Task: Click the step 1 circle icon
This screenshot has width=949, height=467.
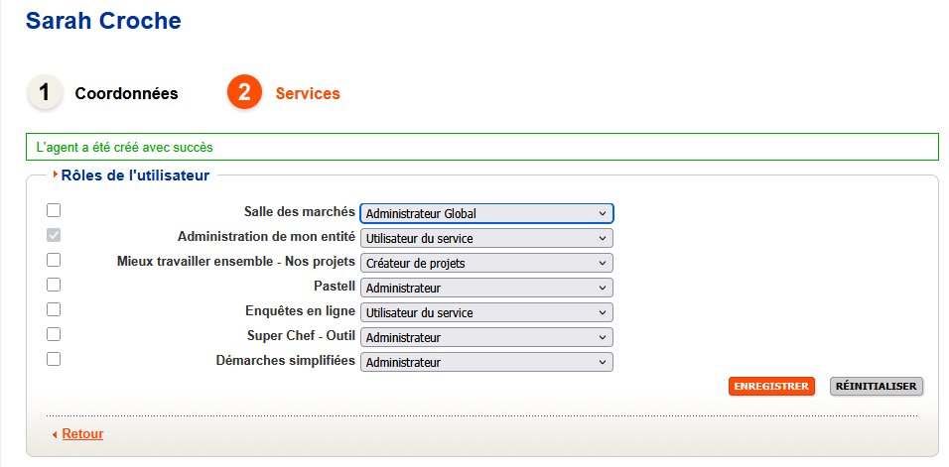Action: click(x=44, y=92)
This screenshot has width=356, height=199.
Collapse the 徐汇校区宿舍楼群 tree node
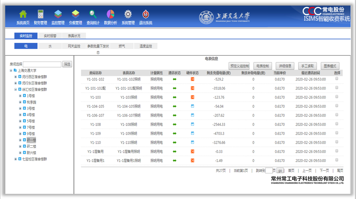16,89
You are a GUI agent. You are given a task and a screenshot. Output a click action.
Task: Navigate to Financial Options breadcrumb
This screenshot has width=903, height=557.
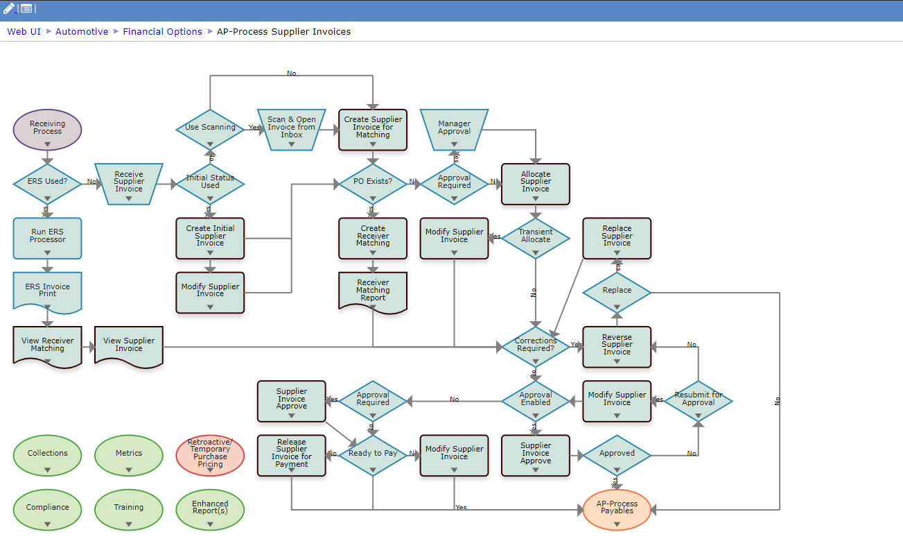pyautogui.click(x=162, y=31)
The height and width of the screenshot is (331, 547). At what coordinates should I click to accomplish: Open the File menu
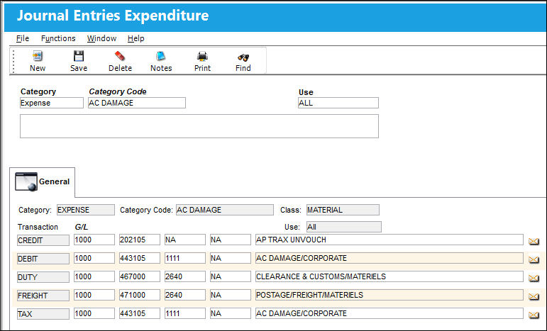(x=23, y=38)
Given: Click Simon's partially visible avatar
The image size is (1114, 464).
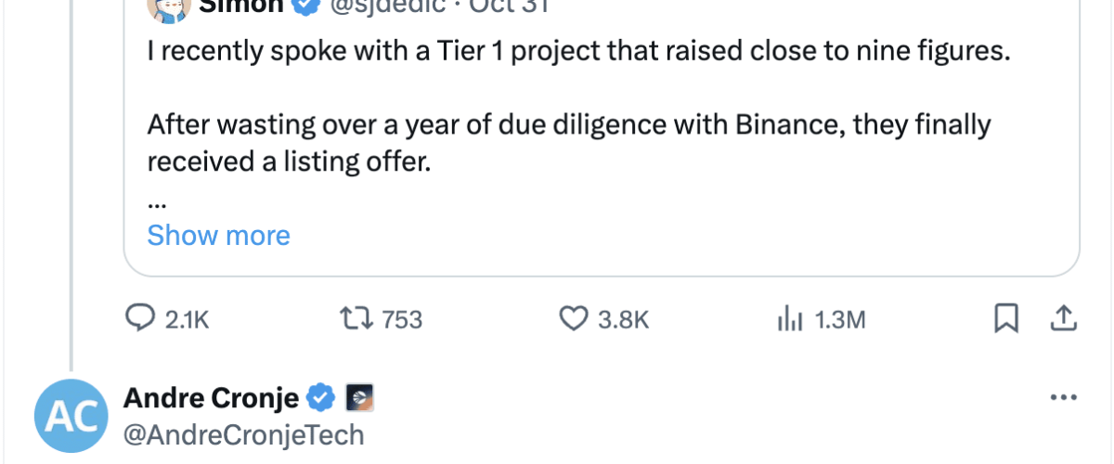Looking at the screenshot, I should (x=167, y=6).
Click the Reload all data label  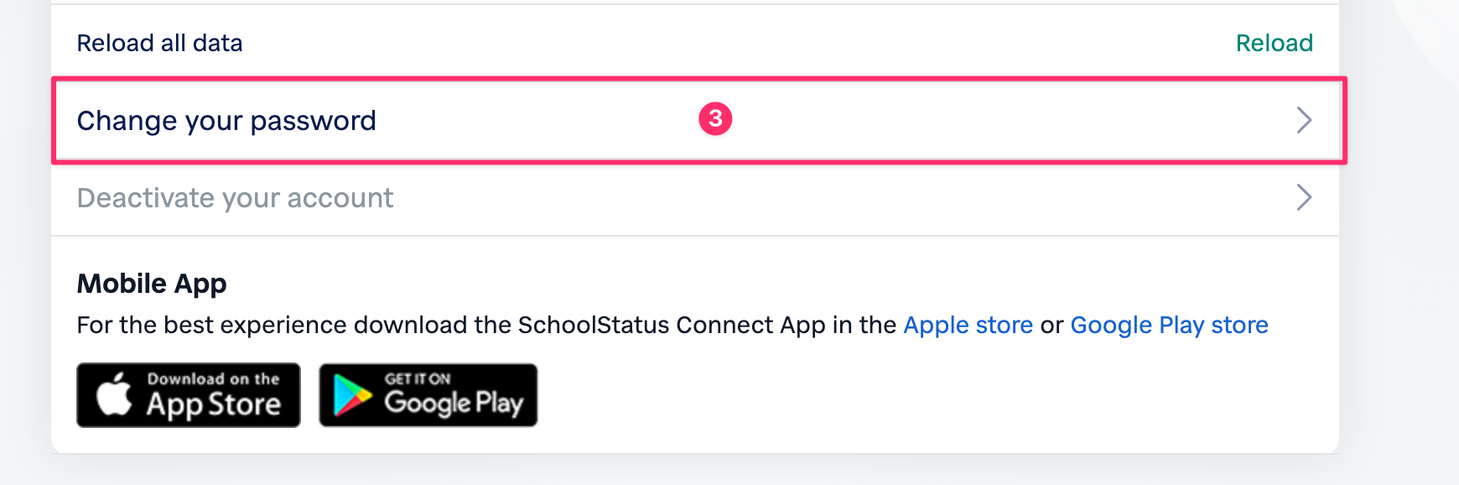(159, 43)
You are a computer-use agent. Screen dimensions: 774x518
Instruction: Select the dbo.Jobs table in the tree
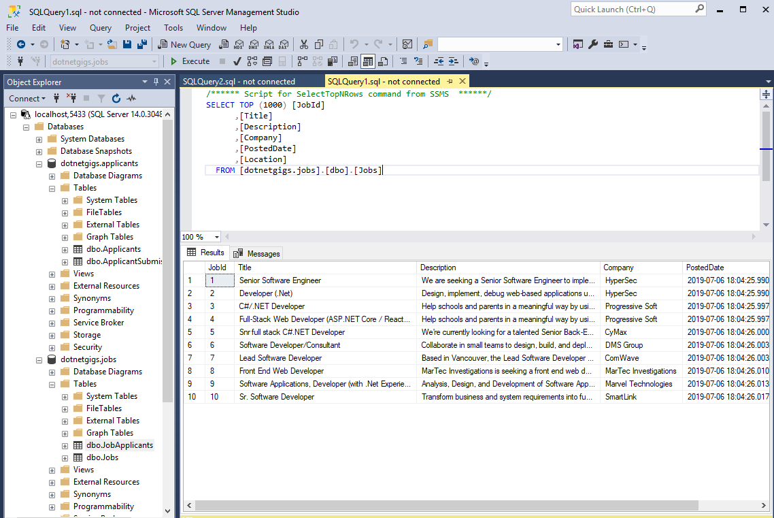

☆ ☆ ☆

#### [EXERCISE GOAL]
Everything from the first line of the entries through the line that contains "Given: Click Simon's partially visible avatar" is to be reproduced exactly, except the pictures.

#### [SOLUTION]
Task: Click the step 1 circle icon
This screenshot has width=949, height=467.
Action: click(x=44, y=92)
This screenshot has width=356, height=199.
Collapse the 徐汇校区宿舍楼群 tree node
16,89
You are a GUI agent. You are given a task and a screenshot. Output a click action.
Task: Navigate to Financial Options breadcrumb
This screenshot has width=903, height=557.
pyautogui.click(x=162, y=31)
The height and width of the screenshot is (331, 547). At what coordinates should I click to accomplish: Open the File menu
(x=23, y=38)
Given: Click Simon's partially visible avatar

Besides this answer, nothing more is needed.